#### Dataset records ####

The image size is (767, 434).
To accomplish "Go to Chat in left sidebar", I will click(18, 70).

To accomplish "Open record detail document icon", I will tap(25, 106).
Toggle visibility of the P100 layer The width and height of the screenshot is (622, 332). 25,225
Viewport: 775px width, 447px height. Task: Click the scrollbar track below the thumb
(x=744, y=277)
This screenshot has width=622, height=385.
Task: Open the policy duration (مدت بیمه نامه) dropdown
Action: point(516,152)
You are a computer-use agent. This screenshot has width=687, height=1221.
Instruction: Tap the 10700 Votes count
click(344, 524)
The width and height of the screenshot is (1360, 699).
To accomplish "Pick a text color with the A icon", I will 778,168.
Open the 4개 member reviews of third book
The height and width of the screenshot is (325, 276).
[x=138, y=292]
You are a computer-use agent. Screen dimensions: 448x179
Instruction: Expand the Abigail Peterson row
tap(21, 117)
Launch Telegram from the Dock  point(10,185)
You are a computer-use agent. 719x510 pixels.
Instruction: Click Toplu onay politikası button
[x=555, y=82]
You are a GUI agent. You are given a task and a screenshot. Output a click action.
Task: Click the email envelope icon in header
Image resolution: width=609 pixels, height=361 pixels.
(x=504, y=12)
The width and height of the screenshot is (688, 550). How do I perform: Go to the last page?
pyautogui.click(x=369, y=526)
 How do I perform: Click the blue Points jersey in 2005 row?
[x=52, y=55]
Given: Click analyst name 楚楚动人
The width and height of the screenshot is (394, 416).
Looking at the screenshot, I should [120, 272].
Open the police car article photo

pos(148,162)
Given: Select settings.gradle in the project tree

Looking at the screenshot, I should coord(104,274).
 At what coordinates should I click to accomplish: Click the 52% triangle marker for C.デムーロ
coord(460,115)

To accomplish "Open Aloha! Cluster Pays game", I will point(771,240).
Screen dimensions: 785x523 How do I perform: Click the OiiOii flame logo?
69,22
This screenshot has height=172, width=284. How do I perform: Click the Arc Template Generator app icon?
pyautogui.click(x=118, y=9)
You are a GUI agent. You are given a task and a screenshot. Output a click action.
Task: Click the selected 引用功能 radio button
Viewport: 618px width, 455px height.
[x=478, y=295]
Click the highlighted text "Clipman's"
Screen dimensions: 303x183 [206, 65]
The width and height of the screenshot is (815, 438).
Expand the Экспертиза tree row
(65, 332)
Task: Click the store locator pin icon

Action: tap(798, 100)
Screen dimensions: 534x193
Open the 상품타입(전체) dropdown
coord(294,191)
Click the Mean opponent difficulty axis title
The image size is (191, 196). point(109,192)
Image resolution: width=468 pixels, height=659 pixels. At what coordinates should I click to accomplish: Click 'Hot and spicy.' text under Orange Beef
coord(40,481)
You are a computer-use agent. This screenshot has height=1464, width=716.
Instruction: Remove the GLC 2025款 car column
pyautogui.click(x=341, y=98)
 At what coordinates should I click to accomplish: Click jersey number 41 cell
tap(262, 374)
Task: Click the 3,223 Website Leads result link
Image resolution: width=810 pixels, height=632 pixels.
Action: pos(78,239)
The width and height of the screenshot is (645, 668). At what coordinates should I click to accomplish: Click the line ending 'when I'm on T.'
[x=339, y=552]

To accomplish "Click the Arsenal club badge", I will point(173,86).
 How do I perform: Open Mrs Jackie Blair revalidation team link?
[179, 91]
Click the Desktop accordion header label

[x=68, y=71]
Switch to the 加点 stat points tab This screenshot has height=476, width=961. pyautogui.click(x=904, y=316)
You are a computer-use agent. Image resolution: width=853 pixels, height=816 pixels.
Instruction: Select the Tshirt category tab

####

*Task brief*: Spot every line in the entries that includes the word "computer", and copy each one out.

*Response*:
You are a computer-use agent. This screenshot has width=687, height=1221.
You are a computer-use agent. Screen dimensions: 448x179
You are a computer-use agent. 719x510 pixels.
You are a computer-use agent. This screenshot has height=1464, width=716.
You are a computer-use agent. Image resolution: width=853 pixels, height=816 pixels.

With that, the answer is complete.